Chevron awards power, subsea contracts for Gorgon

March 3, 2010
Chevron Australia awarded contracts to units of GE to supply equipment for the Gorgon LNG project on Barrow Island in Western Australia.

By OGJ editors
HOUSTON, Mar. 3
-- Chevron Australia awarded contracts to units of GE to supply equipment for the Gorgon LNG project on Barrow Island in Western Australia.

GE Oil & Gas will supply equipment for LNG refrigeration, carbon dioxide sequestration, and power generation. In addition, GE Oil & Gas’s Drilling and Production will supply subsea production equipment to be installed in 200-1,350 m of water 60-140 km off Barrow Island. This award is made under a 5-year frame agreement signed in May 2008 to supply subsea equipment and support services for Gorgon.

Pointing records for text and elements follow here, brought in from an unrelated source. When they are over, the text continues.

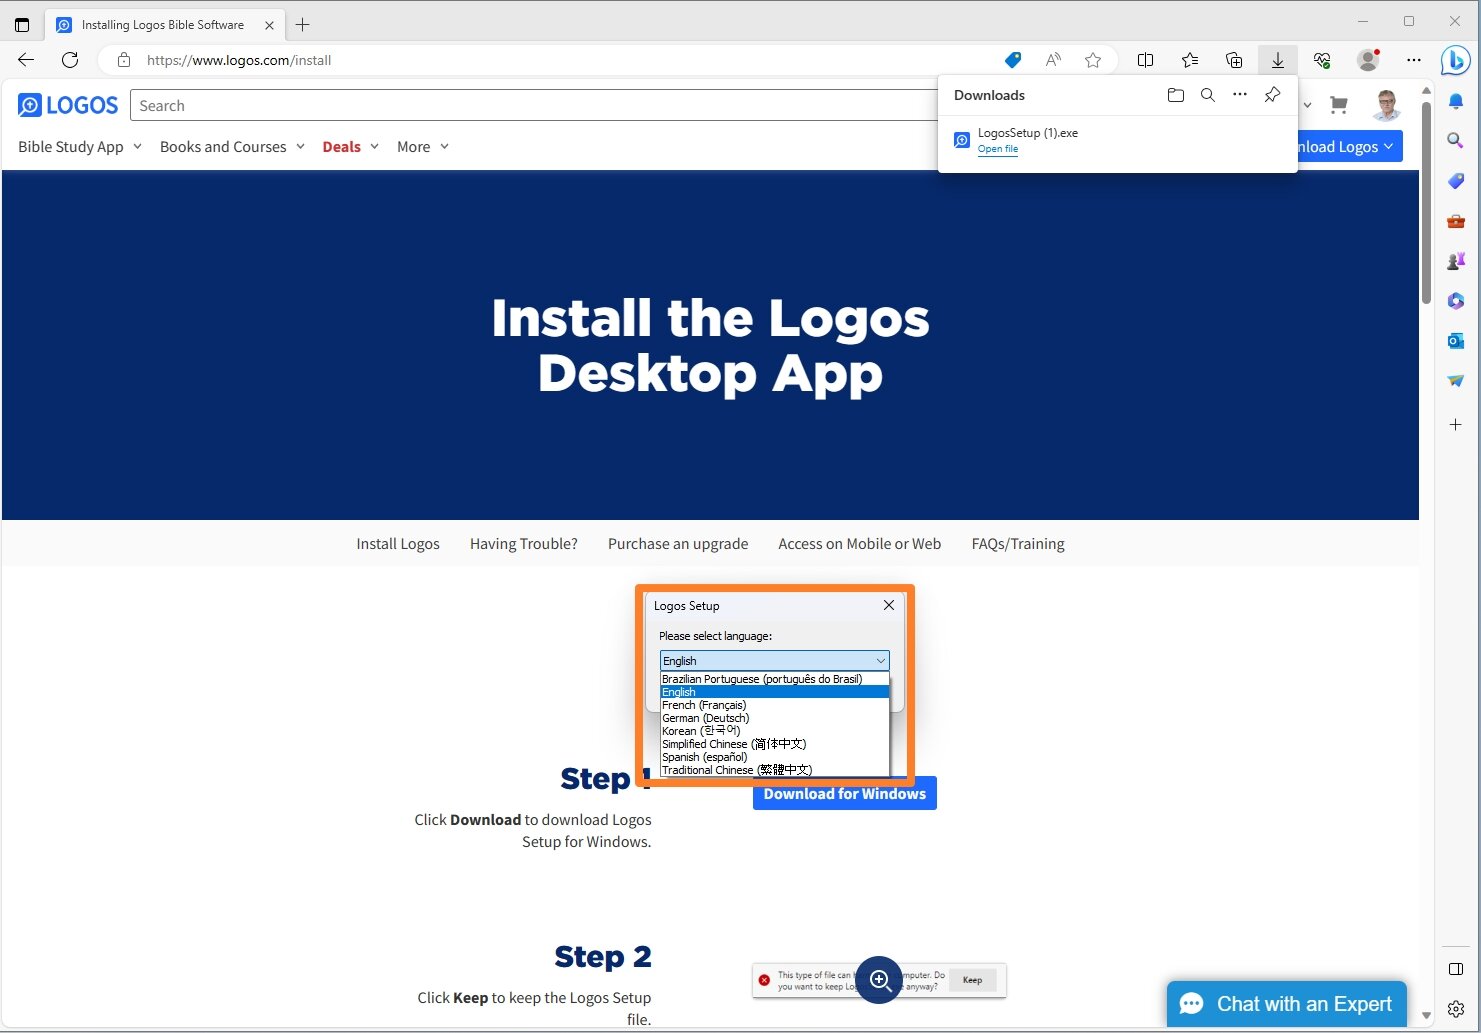1481x1033 pixels.
Task: Toggle the favorites star for this page
Action: click(x=1093, y=60)
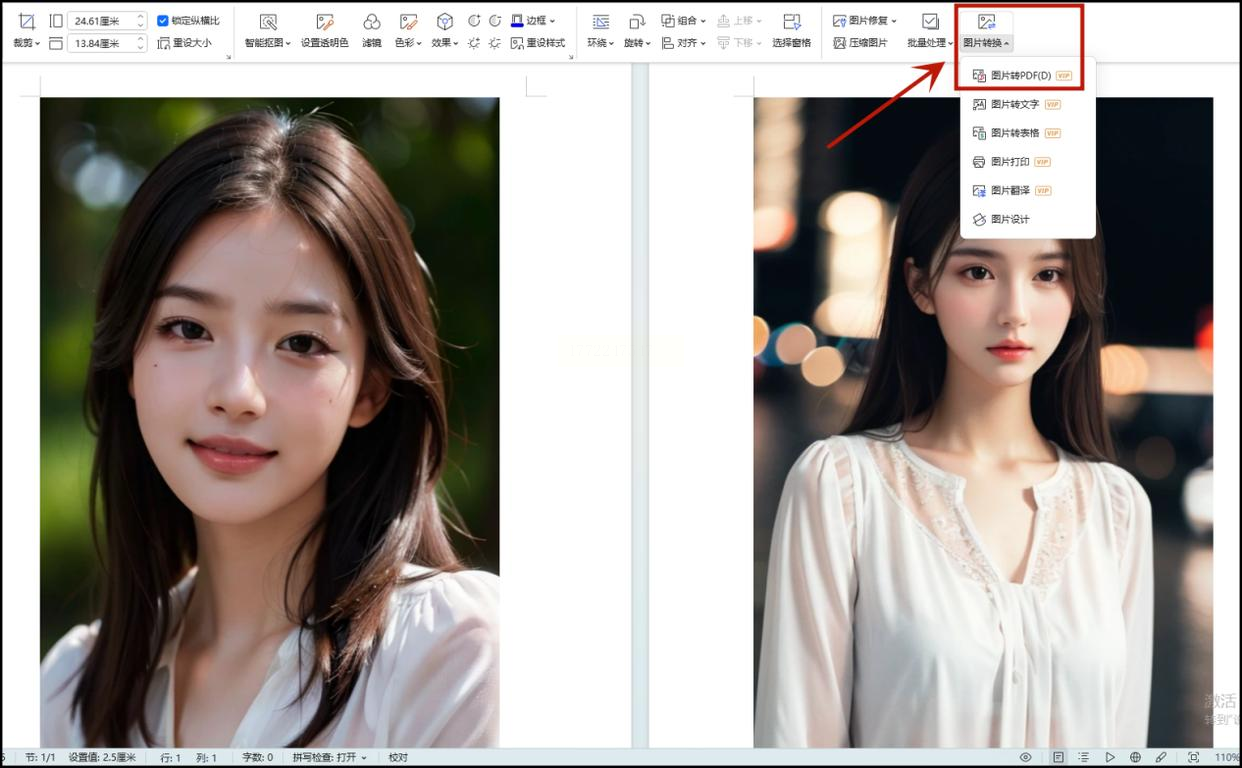Switch to web layout view in status bar
Image resolution: width=1242 pixels, height=768 pixels.
1135,757
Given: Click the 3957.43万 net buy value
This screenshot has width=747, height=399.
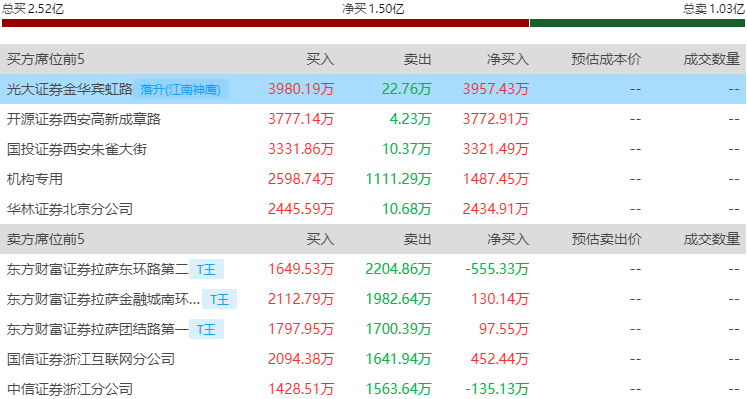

Building on a $400 million contract announced late last year, GE will supply equipment to fulfill Gorgon’s LNG refrigeration, CO2 sequestration, and power needs:

• Five 130-Mw Frame-9 gas turbines, modularized, to meet power generation needs of Barrow Island’s gas treatment and liquefaction.

• Three main refrigerant compression trains driven by six Frame-7 gas turbines required for Gorgon’s production of 15 million tonnes/year of LNG.

• Six compression trains to power Gorgon’s CO2 sequestration project.

GE said in its announcement the Frame-9 turbines will be manufactured in Belfort, France, and in Florence. They will then be preassembled into modules, with all controls and auxiliaries, and tested in Massa, Italy, before being shipped to Australia between July 2012 and mid-2013.

The Frame 7 mechanical drive gas turbines will be manufactured in Greenville, SC, while the main refrigerant compressors will be manufactured in Florence and Massa, where the complete trains will be string tested. The CO2 train will be fully built and tested in Florence.

In addition, GE will supply Chevron with equipment to produce gas from offshore Gorgon and Jansz fields:

• Twenty 7-in. VetcoGray subsea trees with retrievable choke modules to control and manage gas production.

• Twenty VetcoGray subsea wellhead.

• Production controls systems to monitor and control the complete subsea infrastructure, controlled from Barrow Island.

• Five pipeline termination systems, five manifolds, 34 pipeline end terminations, and several other structures, including pig launchers/receivers and umbilical distribution assemblies, 45 spools, and 18 multibore well jumpers.

• Complete scope will total about 10,000 tons of structures.

First equipment deliveries are planned for second-quarter 2011.